◆ What needs to be done: Your task is to gather the lines below that hold the string "menu".

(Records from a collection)
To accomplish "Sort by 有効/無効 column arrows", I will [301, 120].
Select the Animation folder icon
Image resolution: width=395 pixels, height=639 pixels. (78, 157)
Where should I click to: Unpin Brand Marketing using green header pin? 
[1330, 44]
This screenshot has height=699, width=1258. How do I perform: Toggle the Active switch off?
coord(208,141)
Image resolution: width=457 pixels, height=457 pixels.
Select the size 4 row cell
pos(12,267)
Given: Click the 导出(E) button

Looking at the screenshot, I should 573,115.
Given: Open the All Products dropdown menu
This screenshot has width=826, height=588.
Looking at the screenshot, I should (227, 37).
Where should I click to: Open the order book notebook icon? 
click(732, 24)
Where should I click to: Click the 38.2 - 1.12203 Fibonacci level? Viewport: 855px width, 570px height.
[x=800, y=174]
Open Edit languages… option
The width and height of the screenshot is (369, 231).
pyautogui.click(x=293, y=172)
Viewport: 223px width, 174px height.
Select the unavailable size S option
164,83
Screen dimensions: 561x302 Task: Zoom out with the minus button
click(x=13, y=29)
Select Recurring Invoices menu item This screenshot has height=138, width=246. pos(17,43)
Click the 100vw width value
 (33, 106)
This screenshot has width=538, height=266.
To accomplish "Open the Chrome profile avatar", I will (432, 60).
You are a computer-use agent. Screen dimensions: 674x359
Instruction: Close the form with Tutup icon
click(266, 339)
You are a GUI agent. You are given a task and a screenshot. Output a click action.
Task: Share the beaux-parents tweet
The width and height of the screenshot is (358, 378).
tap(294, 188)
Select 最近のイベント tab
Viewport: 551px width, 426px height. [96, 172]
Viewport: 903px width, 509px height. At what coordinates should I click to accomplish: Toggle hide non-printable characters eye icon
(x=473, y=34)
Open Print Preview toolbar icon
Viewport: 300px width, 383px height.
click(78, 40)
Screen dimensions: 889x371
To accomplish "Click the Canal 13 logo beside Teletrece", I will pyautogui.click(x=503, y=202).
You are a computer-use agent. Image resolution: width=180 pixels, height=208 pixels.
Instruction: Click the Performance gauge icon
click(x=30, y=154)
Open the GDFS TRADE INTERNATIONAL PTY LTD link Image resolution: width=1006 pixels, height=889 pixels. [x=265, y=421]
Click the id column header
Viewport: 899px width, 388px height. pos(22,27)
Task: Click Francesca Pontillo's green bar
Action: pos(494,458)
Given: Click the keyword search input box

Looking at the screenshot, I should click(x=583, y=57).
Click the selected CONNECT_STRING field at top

◆ Reply:
Given: Open the All Products dropdown menu
Select Recurring Invoices menu item This screenshot has height=138, width=246. pos(17,43)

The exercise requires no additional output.